Setiap individu tentu memiliki minat dan ketertarikan yang berbeda-beda. Beraksi dengan BMX, nggowes fixie, bermain-main dengan toycam (toy camera, red), merupakan beberapa contoh minat yang diwujudkan dalam bentuk hobi yang ditekuni oleh masing-masing pecintanya. Lain halnya dengan Rio. Mahasiswa Komunikasi UNAIR ini lebih memilih belajar fotografi untuk mengisi waktu luangnya. Layaknya setiap pemula, ia juga memulai dari nol.
Bermula dari icip-icip kamera DSLR (Digital Single-Lens Reflex) tipe EOS 450D milik Tian, seniornya di Komunikasi, Rio mulai belajar teknik-teknik dasar seperti cara meng-capture foto, menetukan angle foto, dsb. Karena tertarik untuk terjun lebih dalam, pada September 2010 ia membeli kamera DSLR pertamanya yakni tipe EOS 500D. Pilihannya kepada kamera tipe ini didasarkan pada pertimbangan bahwa ia masih belajar dan kamera tipe itu bisa mendukung pemula seperti dirinya.
Berbekal kamera seharga 6,8 juta itu, mahasiswa angkatan 2010 ini pun mulai berguru lebih banyak teknik lagi. Ia selalu memperhatikan ketika Tian sedang mendokumentasikan event-event Komunikasi dengan kameranya. Dari seniornya itu pula Rio mendapatkan ilmu lebih lanjut tentang teknik-teknik menyeimbangkan bukaan diafragma lensa (aperture), kecepatan rana kamera atau shutter speed, serta besar ISO yang digunakan. Semuanya untuk menghasilkan kualitas foto yang prima. Kombinasi antar ketiganya bila kurang tepat akan berakibat pada hasil foto yang gelap (under exposure) atau sebaliknya, foto terlalu terang (over exposure).
Perlengkapan pendukung kamera miliknya cukup lengkap. Mulai dari lensa fix, flash external, trigger, tripod, blower, hingga battery grip. Semua perlengkapan itu tidak bisa dibilang murah. Sebut saja lensa fix yang ia beli dengan harga 3,2 juta. Usut punya usut, alasan orangtua Rio mau membiayai adalah karena ia telah menuruti nasihat mereka untuk meninggalkan hobi lamanya dan mencari hobi lain.
“Kata ayahku nggak apa-apa fotografi, daripada balapan,” ujarnya.

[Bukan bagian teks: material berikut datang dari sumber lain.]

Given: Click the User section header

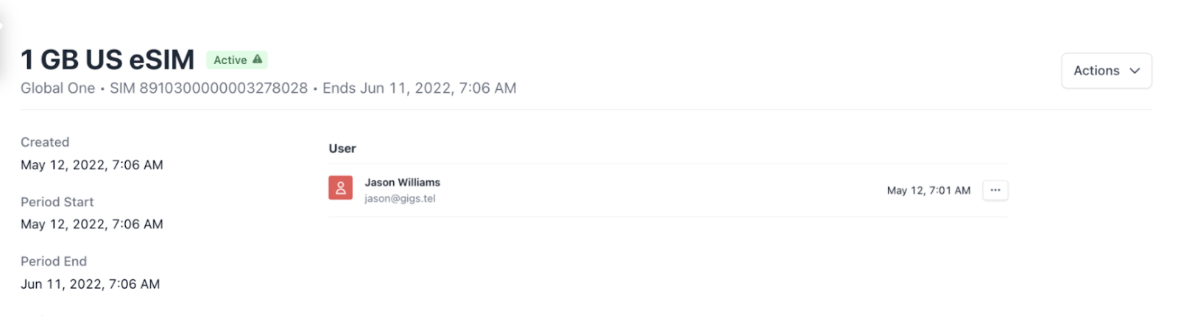Looking at the screenshot, I should (x=342, y=148).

Namun bukan lantas Rio terpaksa dalam menggeluti hobi barunya ini. Menurutnya, melukis dengan cahaya menarik untuk dilakukan. Hunting foto di banyak tempat yang menarik seperti Jalan Gula di Surabaya hingga lembah Dieng di Malang telah ia coba. Bahkan untuk lebih mengeksplorasi kemampuannya, ia pernah menyewa talent untuk menjadi model fotonya.
Teknik-teknik pengambilan foto seperti low speed, high speed, freezing, dan panning, Rio mengaku sudah bisa mempraktekkannya. Tidak berniat berhenti disitu, cowok asal Madiun ini bertekad untuk menguasai lighting baik indoor maupun outdoor. Sanggup menciptakan komposisi gambar yang pas dan ‘enak dilihat orang’ juga menjadi target Rio berikutnya. Apabila telah menguasai semuanya, ia mengaku ingin membeli kamera baru yakni EOS 7D untuk fotografer semi-pro.
Konon hobi bila ditekuni dapat menghasilkan uang. Ini dibuktikan Rio dengan mulai memperoleh penghasilan kecil-kecilan dari orang-orang yang meminjam jasanya. Dimulai dari jasa kecil-kecilan seperti mendokumentasikan acara ulang tahun, ia telah memutuskan untuk mencoba menyelam sambil minum air. Melakukan hobinya, sembari mendulang rupiah.
Seperti halnya hobi lainnya, selain memiliki sisi menyenangkan, ia mengakui ada hal-hal yang menjadi tantangan tersendiri dalam fotografi. Hasil foto kadang tidak sesuai harapan meskipun telah menggunakan kombinasi aperture, shutter speed, dan ISO yang menurut teori sudah ideal. Ini berkaitan dengan keterbatasan kemampuan lensa, dan yang paling penting jumlah dan pengaturan cahaya yang ada. Dapat dikatakan intuisi, akal, dan kreativitas menjadi kunci bagi siapa saja yang ingin mendapatkan hasil foto yang maksimal.